# Written task
Report every line below that contains the string "help", with case significant.

Start of Supplied material

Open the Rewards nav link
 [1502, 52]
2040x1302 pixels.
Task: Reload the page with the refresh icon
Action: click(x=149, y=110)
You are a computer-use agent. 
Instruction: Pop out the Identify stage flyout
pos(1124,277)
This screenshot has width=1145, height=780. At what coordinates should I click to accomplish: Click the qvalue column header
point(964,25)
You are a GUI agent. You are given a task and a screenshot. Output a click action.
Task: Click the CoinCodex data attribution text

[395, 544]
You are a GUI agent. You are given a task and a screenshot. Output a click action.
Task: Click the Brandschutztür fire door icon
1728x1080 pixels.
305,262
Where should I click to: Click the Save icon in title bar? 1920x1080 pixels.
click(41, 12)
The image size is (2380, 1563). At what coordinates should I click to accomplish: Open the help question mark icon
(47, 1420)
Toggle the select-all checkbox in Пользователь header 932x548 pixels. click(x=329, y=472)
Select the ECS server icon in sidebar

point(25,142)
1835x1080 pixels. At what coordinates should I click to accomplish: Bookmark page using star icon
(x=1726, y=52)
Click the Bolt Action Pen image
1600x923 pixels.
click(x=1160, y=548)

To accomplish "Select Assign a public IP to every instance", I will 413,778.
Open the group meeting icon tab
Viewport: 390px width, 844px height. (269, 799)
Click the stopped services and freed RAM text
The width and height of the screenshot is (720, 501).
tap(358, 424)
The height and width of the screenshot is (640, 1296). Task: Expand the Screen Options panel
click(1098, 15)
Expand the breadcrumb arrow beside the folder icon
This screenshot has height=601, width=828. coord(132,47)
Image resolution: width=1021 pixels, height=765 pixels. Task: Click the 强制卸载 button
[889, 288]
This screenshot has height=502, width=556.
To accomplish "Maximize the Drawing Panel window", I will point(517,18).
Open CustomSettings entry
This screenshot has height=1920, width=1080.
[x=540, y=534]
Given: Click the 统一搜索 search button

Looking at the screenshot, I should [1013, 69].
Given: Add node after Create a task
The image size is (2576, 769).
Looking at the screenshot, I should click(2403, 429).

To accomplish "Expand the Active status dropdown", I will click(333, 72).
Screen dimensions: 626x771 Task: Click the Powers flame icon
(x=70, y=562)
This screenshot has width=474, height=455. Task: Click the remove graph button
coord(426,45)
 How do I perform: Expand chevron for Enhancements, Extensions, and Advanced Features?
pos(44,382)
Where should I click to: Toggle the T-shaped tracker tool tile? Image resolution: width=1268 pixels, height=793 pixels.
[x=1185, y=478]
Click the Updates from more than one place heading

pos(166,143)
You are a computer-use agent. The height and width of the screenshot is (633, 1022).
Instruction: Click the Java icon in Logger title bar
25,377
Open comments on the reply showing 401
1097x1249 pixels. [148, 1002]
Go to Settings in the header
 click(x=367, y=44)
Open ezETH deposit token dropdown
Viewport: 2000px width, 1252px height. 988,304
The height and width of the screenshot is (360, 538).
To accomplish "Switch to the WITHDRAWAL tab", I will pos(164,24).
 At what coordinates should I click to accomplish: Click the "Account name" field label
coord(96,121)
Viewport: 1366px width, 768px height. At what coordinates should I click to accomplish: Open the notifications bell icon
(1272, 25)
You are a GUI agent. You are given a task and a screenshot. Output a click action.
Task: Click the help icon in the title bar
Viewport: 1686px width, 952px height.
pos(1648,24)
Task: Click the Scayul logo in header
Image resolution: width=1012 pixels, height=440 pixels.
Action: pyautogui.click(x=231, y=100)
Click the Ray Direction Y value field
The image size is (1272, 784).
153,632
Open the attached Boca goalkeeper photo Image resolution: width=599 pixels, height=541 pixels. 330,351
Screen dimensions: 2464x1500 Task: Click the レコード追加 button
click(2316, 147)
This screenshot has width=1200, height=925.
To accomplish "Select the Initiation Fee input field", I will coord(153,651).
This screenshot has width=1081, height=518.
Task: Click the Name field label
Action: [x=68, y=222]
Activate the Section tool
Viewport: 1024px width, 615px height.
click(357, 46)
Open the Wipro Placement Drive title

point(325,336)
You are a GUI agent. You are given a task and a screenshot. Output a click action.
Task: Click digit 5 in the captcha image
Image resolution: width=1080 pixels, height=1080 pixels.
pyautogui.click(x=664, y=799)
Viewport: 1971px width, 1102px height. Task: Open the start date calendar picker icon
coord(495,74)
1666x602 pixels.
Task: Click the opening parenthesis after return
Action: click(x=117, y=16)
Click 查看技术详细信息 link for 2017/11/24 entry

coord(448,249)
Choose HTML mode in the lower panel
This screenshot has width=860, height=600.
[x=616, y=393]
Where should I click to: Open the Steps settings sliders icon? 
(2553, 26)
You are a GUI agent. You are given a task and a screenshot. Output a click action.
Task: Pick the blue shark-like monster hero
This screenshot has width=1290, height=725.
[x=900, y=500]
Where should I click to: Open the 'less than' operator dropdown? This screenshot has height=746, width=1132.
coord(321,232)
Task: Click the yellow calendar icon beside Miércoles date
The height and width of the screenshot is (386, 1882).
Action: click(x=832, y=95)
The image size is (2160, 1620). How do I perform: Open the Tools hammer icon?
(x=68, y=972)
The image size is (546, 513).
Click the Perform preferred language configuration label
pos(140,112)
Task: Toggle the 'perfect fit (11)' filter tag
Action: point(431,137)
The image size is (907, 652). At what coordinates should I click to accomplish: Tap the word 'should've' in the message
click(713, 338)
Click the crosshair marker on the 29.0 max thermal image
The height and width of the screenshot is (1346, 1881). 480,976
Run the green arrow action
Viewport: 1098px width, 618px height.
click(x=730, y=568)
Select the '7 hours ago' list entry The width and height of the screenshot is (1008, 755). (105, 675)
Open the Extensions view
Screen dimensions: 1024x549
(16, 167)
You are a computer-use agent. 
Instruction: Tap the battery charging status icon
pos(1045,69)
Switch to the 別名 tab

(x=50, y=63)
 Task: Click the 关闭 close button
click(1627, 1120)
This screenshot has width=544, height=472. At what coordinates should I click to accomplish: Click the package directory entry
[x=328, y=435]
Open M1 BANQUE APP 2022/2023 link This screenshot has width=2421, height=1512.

End of Supplied material

# Solution to the problem
The image size is (2380, 1563). At what coordinates should I click to accomplish: Open the help question mark icon
Task: Click the help icon in the title bar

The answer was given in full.